SANDS THROUGH THE HOURGLASS

PHYSICS PROFESSOR XIAO-LUN WU STOPS THE SANDS OF TIME.
Xio-Lun Wu rises from his chair and picks up a tall hourglass from his desk. He holds the glass by its top chamber, and the "sand" inside (actually sand-grainsized beads of glass) flows smoothly into the bottom. Oddly enough, though, when he grips the bottom chamber, the flow of sand stops dead.

Wu, an assistant professor of physics, may seem to be breaking the law of gravity, but instead he is playing with the properties of granular materials such as powders, sand, or tiny glass beads. The movement of this kind of material remains poorly understood by physicists, who until recent years believed that sand in an hourglass flowed continuously, just like water. Today, physicists study granular materials as a unique, separate state of matter, neither liquidnor solid.And it turns out that these materials move in unexpected ways.

Wu's experiment, for example, depends on the interaction between particles in the hourglass and the air they move through.

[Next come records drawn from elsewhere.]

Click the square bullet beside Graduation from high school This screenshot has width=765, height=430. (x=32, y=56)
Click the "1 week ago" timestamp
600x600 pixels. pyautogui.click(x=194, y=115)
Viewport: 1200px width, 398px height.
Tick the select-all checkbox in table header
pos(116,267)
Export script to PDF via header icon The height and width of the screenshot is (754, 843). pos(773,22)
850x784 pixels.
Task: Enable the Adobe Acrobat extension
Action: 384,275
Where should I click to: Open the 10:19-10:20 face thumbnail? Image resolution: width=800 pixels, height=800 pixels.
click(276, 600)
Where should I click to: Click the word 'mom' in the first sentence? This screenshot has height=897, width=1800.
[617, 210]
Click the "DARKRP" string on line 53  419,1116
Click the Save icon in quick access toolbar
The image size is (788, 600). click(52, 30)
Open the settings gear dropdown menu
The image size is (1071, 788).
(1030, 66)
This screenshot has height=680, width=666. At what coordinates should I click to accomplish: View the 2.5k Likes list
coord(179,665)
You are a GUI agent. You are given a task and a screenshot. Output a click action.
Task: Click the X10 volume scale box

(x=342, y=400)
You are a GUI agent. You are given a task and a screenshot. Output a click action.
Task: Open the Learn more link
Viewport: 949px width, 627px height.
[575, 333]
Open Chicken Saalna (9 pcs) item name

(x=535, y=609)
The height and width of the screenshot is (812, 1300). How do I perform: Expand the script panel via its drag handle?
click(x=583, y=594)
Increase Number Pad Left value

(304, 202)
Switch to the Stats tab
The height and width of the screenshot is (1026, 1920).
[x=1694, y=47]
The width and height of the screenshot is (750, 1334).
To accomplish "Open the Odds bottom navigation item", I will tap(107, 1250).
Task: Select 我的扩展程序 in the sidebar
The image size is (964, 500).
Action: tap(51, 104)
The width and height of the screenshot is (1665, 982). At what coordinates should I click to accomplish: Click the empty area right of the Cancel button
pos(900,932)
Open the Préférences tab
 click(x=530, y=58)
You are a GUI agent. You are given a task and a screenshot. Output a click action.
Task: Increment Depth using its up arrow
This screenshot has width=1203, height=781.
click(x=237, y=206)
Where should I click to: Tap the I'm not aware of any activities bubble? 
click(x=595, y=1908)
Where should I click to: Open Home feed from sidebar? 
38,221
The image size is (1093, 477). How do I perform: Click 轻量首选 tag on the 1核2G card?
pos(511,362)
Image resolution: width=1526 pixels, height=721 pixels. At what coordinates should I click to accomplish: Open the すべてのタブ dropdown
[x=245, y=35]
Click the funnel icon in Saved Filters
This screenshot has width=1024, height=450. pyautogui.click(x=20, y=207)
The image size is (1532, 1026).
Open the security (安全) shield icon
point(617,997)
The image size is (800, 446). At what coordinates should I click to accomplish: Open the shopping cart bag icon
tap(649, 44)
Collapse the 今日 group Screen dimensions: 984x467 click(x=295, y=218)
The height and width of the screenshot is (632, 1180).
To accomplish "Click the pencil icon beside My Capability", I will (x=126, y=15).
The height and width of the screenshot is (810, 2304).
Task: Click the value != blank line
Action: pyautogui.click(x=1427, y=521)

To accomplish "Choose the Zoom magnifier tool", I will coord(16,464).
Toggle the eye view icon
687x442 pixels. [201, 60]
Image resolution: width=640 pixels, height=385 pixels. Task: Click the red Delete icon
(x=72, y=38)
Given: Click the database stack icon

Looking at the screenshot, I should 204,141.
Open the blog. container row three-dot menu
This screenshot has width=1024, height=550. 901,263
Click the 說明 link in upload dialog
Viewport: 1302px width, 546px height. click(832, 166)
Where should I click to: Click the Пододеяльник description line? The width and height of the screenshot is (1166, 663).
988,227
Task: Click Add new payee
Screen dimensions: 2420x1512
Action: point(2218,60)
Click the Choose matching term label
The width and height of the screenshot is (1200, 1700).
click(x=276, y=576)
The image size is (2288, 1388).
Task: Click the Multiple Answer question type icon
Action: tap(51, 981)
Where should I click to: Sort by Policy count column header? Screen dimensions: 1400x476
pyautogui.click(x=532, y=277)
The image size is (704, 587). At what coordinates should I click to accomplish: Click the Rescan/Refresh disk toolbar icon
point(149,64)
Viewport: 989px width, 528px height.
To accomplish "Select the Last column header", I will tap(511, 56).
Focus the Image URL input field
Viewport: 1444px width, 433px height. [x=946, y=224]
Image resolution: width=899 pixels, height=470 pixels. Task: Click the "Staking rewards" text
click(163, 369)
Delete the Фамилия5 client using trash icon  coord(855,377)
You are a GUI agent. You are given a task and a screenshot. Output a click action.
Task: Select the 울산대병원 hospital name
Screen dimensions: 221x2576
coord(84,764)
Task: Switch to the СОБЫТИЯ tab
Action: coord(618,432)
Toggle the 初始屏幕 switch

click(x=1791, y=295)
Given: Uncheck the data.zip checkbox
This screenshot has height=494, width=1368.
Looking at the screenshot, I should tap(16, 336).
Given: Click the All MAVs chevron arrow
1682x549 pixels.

When Wu holds the bottom chamber of the hourglass, the heat from his hand causes the air inside to expand. This expansion creates airpressure that pushes up on the particles, counteracting gravity and stopping the flow. "The question," Wu says, "is, 'Why can such a small pressure support such a large amount of mass?"'

The answer is that small particles like sand, pulled down by gravity, form a system of fragile "arches" across the narrow opening of the hourglass. Just as an architectural arch can hold up a great mass by distributing the weight over many stones that support one another, the arches inside the hourglass support the weight above by distributing it equally over many particles. "Really, what matters is the ratio between the particles and the neck size, " Wu says. "If the neck is large, it's difficult to form a stable arch." More precisely, arches will form inside an hourglass when the particles are between one-twelfth and one-half of the neck's width. These arches, however, quickly crumble. As a result, the flow of sand through the hourglass "ticks"--that is, it stops briefly and then starts again, over and over, at regular intervals as the arches form and then break apart.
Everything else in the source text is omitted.